(48h) Immobilization of Threonine Aldolase and Its Application in the Synthesis of Chiral ?-Hydroxy-?-Amino Acid

Abstract: Threonine aldolase can synthesize β-hydroxy-α-amino acids from glycine and aldehyde in one step, which are important intermediate with two chiral centers. The free threonine aldolase is difficult to be separated and reused, and its stablity is not satisfied under industrial condition. Enzyme immobilization technology can effectively solve these problems. Based on the evaluation of enzyme activity recovery and reaction batch stability, immobilization methods of threonine aldolase such as adsorption, entrapment, covalent binding and crossing-linking were studied.

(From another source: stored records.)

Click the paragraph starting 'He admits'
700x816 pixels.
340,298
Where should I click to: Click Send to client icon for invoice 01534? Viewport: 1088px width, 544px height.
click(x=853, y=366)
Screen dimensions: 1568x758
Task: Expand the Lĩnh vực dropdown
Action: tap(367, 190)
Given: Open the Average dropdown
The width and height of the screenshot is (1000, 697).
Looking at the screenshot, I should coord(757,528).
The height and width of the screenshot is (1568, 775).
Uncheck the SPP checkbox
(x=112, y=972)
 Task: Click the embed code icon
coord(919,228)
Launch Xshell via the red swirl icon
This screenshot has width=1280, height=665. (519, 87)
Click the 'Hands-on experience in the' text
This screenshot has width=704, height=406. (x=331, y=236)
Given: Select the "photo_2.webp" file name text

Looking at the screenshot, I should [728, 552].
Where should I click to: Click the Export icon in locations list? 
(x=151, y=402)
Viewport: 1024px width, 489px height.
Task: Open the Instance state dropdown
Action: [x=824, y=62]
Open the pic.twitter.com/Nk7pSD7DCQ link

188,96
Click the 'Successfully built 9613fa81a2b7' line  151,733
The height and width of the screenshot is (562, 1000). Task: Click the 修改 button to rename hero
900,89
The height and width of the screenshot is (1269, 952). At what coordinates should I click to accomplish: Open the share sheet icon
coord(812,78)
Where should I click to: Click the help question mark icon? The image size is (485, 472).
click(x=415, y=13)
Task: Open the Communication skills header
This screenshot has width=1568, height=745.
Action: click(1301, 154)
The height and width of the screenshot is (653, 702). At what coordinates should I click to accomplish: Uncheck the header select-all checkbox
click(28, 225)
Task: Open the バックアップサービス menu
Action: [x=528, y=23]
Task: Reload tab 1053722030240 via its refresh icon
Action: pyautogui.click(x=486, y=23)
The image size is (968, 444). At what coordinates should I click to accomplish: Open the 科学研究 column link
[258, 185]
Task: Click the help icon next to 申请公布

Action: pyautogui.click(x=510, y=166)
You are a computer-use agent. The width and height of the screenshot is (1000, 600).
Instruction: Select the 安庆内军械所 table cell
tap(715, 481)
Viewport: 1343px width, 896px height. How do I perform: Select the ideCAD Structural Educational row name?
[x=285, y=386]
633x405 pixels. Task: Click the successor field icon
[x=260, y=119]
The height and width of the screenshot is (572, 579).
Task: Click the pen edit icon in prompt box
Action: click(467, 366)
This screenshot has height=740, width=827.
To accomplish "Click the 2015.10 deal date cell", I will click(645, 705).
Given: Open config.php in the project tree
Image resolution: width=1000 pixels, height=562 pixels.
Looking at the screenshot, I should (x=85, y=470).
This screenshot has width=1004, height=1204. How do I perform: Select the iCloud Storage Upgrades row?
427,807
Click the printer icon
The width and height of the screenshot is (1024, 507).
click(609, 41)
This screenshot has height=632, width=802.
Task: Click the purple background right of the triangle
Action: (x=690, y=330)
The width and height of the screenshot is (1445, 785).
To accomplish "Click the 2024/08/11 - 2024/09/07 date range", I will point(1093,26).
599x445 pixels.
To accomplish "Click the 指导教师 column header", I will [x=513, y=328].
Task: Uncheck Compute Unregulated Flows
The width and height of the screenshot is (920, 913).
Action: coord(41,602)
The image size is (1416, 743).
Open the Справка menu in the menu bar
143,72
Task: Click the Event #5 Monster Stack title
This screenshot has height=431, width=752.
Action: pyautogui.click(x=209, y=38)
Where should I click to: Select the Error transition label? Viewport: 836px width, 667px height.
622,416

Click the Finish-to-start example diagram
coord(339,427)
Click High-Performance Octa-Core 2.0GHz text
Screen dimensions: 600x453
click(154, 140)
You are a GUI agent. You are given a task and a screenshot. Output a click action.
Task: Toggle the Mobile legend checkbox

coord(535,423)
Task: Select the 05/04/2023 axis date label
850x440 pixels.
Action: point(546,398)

After extensive screening, the covalent binding using amino resin with further glutaraldehyde cross-linking appeared to be the most promising method. Then we optimized the immobilization conditions such as the amount of carrier, glutaraldehyde concentration, the activation time for carrier, immobilization time, pH, and temperature. After optimizations, the immobilized enzyme activity recovery was up to 119.3%, and the enantiomeric excess (ee) value of products was 98%. After continuous immersion in the reaction solution for 18 days(enzyme activity is measured daily), the enzyme activity remained 82.4%. And the enzyme activity retention basically unchanged after being stored in a refrigerator at 4 ℃for 62 days. Compared with free enzyme, immobilized threonine aldolase has better batch reaction stability, storage stability and stereoselectivity. This work also contributed to the economic flexibility of β-hydroxy-α-amino acids biosynthesis.